Data shown: Begin

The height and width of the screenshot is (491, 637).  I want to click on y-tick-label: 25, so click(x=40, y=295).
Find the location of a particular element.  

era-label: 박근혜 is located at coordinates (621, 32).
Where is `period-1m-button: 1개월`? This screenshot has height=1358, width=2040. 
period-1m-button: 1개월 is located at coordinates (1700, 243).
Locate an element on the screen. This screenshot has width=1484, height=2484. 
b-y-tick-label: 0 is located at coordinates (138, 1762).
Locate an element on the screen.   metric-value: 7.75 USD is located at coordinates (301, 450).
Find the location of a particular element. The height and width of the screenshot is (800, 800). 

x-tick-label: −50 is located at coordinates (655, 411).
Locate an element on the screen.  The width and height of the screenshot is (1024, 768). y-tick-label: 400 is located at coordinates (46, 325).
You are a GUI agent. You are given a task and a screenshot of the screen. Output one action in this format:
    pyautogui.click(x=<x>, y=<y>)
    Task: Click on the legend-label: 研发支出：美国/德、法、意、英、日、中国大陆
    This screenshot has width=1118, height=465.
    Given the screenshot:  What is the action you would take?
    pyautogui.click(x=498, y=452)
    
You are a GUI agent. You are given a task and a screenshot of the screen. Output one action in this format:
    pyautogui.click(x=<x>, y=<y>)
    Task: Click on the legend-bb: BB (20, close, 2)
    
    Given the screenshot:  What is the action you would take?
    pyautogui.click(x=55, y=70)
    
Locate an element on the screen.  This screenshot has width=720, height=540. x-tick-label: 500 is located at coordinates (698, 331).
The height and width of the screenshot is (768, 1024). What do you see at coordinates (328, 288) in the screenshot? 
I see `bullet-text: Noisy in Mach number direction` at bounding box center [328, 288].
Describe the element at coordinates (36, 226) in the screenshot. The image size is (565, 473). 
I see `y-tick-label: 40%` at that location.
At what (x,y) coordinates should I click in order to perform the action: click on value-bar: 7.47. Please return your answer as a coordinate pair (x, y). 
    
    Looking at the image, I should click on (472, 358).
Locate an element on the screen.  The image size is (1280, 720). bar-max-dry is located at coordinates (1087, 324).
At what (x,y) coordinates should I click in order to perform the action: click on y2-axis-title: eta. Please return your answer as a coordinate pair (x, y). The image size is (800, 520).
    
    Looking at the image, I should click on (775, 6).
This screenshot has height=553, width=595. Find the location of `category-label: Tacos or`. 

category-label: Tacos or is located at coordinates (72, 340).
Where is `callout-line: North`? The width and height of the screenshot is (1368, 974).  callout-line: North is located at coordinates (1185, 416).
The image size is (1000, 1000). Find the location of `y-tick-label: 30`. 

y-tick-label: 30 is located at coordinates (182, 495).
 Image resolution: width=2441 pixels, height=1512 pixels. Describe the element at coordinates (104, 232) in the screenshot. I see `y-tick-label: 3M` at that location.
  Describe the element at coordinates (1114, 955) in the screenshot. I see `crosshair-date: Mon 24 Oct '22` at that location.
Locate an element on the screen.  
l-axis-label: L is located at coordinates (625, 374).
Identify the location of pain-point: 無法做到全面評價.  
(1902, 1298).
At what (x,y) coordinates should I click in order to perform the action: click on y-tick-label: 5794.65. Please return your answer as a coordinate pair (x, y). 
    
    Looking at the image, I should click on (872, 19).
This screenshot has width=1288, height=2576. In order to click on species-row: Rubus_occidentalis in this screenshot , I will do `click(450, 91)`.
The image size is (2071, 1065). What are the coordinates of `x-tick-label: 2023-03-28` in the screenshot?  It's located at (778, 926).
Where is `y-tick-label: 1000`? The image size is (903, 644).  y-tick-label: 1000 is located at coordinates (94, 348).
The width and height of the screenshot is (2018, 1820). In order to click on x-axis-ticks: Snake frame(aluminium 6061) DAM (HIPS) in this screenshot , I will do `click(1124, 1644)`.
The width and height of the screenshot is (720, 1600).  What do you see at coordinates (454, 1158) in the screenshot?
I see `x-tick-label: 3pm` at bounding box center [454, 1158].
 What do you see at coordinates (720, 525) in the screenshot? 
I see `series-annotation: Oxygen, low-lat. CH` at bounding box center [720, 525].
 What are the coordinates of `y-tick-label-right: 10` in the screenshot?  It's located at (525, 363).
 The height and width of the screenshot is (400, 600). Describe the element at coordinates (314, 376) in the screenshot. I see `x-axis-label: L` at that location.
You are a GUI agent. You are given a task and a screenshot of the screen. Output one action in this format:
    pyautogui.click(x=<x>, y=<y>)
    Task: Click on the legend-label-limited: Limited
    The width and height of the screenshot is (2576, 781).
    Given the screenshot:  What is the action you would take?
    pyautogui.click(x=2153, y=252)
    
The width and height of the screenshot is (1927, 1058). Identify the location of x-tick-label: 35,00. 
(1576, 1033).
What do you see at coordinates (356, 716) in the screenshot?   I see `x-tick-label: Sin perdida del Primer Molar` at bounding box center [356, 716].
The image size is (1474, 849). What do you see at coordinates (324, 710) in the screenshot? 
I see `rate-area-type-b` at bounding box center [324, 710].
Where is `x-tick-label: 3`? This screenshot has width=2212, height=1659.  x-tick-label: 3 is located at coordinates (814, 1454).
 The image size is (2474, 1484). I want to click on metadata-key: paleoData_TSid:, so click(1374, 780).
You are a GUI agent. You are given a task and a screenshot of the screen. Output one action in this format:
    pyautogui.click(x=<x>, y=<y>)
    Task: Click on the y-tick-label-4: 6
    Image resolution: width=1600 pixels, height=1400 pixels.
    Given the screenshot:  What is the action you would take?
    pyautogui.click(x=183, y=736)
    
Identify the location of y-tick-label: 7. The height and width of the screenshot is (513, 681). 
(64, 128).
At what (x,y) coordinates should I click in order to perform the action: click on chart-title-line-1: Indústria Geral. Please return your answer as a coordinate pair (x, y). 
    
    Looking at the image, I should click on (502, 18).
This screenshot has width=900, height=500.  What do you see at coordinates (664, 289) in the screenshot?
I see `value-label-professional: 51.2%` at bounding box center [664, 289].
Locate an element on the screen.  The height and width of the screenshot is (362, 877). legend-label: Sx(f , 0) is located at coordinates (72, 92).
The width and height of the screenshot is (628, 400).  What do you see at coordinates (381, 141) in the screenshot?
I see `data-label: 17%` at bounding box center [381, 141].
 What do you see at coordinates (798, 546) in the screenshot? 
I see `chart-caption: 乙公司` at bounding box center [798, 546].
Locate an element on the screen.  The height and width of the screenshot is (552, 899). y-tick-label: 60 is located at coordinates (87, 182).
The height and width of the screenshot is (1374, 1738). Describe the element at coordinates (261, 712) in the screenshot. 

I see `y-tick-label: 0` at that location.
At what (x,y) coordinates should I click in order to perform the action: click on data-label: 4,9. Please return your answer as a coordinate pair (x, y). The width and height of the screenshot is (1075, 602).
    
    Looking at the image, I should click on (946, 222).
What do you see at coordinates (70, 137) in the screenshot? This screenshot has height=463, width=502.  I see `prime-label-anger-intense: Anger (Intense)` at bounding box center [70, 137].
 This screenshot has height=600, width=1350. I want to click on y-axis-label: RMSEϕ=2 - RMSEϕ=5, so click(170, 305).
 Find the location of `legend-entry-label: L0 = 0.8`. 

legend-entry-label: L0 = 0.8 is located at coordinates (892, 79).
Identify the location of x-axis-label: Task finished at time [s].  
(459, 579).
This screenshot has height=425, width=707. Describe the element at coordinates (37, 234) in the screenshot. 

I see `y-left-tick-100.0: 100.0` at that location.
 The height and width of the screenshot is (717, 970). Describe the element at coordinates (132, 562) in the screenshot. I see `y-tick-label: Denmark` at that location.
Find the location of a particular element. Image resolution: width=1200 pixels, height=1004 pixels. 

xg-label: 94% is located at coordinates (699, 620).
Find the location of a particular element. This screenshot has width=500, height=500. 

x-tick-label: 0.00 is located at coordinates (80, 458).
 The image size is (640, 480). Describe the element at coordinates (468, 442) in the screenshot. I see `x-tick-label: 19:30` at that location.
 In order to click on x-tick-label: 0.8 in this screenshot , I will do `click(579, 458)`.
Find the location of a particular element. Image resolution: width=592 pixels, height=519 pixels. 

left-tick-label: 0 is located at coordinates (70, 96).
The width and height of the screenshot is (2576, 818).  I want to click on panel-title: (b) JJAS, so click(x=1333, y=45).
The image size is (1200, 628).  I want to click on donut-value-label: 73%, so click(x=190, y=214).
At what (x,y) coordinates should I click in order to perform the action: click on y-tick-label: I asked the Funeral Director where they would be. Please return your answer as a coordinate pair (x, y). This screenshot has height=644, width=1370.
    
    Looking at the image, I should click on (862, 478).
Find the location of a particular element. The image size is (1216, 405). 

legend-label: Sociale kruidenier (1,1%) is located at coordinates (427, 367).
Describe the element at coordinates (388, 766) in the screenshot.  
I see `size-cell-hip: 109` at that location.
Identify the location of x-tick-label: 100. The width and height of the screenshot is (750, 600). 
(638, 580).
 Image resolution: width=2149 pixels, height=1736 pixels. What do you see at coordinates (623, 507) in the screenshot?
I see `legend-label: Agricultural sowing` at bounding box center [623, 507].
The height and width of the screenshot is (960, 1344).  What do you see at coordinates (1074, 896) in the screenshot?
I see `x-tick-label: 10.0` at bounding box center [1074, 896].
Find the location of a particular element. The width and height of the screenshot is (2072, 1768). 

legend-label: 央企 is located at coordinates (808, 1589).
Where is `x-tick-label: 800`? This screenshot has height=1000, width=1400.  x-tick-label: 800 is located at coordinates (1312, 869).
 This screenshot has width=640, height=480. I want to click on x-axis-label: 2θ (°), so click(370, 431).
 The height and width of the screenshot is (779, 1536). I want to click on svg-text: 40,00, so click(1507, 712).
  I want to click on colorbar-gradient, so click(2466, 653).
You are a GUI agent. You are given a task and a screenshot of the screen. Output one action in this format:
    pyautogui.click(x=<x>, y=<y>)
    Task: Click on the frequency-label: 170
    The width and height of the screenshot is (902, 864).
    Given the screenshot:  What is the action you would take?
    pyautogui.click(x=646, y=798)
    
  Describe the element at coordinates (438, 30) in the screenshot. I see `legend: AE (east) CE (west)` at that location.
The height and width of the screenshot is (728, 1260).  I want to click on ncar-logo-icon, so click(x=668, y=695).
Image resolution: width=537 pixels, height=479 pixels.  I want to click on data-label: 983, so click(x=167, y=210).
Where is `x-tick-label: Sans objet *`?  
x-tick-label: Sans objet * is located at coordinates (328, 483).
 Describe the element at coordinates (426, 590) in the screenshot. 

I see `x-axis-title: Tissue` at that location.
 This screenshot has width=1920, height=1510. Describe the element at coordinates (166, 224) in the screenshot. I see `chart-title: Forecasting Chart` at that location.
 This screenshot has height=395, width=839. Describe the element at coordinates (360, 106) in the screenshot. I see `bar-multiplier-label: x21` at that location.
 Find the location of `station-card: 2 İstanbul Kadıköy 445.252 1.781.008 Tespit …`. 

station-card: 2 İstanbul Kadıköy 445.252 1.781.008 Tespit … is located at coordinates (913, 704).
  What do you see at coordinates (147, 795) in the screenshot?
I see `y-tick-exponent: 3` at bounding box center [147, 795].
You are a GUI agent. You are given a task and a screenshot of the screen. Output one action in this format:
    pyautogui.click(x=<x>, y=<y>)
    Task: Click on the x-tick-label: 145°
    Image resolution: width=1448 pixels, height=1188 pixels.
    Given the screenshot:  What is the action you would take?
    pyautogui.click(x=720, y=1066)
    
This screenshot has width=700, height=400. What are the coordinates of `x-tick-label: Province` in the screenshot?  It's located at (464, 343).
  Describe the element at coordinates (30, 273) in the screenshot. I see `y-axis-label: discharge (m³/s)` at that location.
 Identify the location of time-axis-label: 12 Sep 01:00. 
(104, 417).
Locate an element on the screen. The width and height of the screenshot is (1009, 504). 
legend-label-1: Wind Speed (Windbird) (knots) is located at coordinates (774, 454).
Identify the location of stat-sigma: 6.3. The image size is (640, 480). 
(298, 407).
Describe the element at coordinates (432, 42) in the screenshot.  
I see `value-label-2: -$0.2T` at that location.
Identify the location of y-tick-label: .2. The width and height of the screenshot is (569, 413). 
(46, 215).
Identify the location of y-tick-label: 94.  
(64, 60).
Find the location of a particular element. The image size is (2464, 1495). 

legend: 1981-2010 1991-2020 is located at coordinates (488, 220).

Data shown: End

Work task:
Copy the lines above verbatim, starting at the line containing "What do you see at coordinates (70, 137)" and ending at the line containing "legend-entry-label: L0 = 0.8 is".

Response to this exercise:
What do you see at coordinates (70, 137) in the screenshot? This screenshot has height=463, width=502.  I see `prime-label-anger-intense: Anger (Intense)` at bounding box center [70, 137].
 This screenshot has height=600, width=1350. I want to click on y-axis-label: RMSEϕ=2 - RMSEϕ=5, so click(170, 305).
 Find the location of `legend-entry-label: L0 = 0.8`. 

legend-entry-label: L0 = 0.8 is located at coordinates (892, 79).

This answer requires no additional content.